The specialized unfolded protein response of B lymphocytes: ATF6α-independent development of antibody-secreting B cells

B lymphocytes, like all mammalian cells, are equipped with the unfolded protein response (UPR), a complex signaling system allowing for both pro- and mal-adaptive responses to increased demands on the endoplasmic reticulum (ER). The UPR is comprised of three signaling pathways initiated by the ER transmembrane stress sensors, IRE1α/β, PERK and ATF6α/β. Activation of IRE1 yields XBP1(S), a transcription factor that directs expansion of the ER and enhances protein biosynthetic and secretory machinery. XBP1(S) is essential for the differentiation of B lymphocytes into antibody-secreting cells. In contrast, the PERK pathway, a regulator of translation and transcription, is dispensable for the generation of antibody-secreting cells. Functioning as a transcription factor, ATF6α can augment ER quality control processes and drive ER expansion, but the potential role of this UPR pathway in activated B cells has not been investigated. Here, we report studies of ATF6α-deficient B cells demonstrating that ATF6α is not required for the development of antibody-secreting cells.
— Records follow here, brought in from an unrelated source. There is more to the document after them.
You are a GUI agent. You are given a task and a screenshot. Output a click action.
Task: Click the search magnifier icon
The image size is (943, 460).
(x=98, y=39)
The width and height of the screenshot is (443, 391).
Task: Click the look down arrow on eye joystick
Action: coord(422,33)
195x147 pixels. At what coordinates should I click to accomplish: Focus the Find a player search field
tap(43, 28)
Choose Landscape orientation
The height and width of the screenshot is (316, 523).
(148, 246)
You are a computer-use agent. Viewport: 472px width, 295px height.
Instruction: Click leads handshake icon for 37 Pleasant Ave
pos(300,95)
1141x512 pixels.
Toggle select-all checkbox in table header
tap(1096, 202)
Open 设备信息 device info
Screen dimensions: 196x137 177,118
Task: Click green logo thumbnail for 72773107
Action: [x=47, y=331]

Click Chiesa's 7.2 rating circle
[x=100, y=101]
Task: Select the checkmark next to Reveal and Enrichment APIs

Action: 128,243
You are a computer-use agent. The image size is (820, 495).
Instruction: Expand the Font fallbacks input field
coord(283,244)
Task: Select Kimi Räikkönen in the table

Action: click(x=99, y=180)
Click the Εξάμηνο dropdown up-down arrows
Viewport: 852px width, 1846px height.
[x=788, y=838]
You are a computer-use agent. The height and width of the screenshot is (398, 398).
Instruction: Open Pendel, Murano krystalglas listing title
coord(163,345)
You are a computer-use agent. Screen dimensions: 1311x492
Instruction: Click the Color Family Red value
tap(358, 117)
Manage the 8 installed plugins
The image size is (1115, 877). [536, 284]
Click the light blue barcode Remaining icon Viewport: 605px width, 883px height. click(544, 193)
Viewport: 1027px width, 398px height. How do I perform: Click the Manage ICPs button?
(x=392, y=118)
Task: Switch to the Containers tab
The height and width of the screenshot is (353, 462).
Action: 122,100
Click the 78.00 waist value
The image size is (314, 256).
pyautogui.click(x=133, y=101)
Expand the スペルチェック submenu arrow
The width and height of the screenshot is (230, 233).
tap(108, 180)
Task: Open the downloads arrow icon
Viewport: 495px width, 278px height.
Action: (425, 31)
Thus, when B cells are stimulated to secrete antibody, a specialized UPR relies exclusively on the IRE1–XBP1 pathway to remodel the ER and expand cellular secretory capacity.

► The UPR factor ATF6α is up-regulated and activated in LPS-stimulated B cells.
► ATF6α is not required for lymphocyte development.
► ATF6α is not required for development of antibody-secreting B cells in vitro.
► ATF6α is not essential for humoral immune responses in vivo.
► The specialized UPR of differentiating B cells is not dependent on ATF6α.